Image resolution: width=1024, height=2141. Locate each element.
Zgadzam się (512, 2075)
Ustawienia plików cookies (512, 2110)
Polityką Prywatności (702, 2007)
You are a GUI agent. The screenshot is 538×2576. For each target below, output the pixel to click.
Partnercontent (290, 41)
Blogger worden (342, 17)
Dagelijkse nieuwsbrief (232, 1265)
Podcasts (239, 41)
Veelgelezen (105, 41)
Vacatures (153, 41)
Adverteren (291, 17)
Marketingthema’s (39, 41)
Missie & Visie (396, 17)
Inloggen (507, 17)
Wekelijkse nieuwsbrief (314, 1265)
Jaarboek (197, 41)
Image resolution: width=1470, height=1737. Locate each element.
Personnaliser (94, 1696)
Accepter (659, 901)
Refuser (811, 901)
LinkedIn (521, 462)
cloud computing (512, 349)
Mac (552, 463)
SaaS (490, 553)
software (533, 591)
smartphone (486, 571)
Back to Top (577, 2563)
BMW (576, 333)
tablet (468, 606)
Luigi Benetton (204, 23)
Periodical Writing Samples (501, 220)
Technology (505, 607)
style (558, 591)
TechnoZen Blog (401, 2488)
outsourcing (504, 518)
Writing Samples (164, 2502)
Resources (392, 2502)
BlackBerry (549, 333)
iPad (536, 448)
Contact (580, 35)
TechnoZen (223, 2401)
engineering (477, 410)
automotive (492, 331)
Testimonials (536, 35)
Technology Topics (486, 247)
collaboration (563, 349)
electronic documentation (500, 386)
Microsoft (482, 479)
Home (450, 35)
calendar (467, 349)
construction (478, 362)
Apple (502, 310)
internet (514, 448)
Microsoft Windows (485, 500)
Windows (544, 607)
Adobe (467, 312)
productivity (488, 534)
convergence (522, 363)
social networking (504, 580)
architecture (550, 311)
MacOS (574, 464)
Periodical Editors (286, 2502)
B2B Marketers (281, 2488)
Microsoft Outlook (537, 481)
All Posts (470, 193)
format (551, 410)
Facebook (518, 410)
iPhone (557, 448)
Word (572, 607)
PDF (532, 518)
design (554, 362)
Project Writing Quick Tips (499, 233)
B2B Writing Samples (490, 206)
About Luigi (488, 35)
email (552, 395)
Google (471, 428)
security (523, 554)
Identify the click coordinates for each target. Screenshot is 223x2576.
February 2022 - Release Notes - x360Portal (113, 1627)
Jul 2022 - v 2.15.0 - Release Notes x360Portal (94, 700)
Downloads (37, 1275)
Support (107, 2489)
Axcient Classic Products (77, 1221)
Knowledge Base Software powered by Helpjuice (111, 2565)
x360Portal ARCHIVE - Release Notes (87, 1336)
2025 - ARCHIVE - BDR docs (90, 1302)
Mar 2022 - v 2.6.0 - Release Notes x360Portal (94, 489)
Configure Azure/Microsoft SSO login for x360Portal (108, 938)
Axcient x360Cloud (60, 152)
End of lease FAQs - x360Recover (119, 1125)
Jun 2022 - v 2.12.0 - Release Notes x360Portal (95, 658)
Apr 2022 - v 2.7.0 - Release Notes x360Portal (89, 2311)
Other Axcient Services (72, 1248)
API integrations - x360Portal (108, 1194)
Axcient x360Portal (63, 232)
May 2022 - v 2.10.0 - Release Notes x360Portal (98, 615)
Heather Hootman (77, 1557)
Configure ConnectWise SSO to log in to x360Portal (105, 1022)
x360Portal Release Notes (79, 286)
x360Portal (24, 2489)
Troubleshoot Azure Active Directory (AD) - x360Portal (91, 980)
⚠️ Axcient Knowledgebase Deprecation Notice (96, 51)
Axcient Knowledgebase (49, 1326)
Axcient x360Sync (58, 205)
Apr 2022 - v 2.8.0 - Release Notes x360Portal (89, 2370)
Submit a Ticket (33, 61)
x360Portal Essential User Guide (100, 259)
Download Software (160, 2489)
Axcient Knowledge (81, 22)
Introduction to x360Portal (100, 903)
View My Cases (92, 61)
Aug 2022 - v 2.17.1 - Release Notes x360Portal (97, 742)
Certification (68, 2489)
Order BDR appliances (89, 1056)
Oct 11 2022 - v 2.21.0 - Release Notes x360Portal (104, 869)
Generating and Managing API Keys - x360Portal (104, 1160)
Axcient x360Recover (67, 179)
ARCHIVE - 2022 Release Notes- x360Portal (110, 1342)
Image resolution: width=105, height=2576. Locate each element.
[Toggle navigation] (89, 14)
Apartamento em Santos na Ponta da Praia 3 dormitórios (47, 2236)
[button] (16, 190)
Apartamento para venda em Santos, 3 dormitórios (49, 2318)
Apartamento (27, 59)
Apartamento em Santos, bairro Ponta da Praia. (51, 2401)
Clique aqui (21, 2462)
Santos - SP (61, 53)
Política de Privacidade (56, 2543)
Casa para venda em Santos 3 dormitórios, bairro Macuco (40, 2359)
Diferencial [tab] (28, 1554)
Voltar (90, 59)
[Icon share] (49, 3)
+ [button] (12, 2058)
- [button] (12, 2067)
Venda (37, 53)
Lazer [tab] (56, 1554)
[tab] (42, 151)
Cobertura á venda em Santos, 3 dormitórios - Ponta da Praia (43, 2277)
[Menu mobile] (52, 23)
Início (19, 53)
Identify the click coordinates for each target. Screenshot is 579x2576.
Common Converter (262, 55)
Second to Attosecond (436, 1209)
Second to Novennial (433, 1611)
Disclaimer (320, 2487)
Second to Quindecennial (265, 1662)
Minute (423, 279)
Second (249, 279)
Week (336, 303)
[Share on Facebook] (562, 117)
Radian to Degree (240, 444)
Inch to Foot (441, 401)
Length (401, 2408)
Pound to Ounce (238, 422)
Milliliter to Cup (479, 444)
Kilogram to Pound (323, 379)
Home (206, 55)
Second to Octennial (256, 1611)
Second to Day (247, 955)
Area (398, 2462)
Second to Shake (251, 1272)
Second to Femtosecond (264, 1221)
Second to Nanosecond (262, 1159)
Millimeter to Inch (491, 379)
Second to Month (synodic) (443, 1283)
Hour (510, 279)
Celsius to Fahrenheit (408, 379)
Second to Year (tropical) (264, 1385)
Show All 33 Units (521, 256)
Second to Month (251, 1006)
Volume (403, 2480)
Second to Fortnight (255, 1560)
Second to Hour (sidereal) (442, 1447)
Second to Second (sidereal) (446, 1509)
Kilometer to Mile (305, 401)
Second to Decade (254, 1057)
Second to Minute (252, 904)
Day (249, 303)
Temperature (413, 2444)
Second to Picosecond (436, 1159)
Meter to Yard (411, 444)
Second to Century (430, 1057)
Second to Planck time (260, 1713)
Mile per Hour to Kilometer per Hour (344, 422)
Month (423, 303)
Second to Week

-.-.-

WORK REQUIRED: Starting at the line above that contains "Axcient x360Recover (67, 179)", repeat each line exactly up to and including the line that contains "[button] (16, 190)", and stop there.

OUTPUT OF THE TASK:
Axcient x360Recover (67, 179)
ARCHIVE - 2022 Release Notes- x360Portal (110, 1342)
Image resolution: width=105, height=2576. Locate each element.
[Toggle navigation] (89, 14)
Apartamento em Santos na Ponta da Praia 3 dormitórios (47, 2236)
[button] (16, 190)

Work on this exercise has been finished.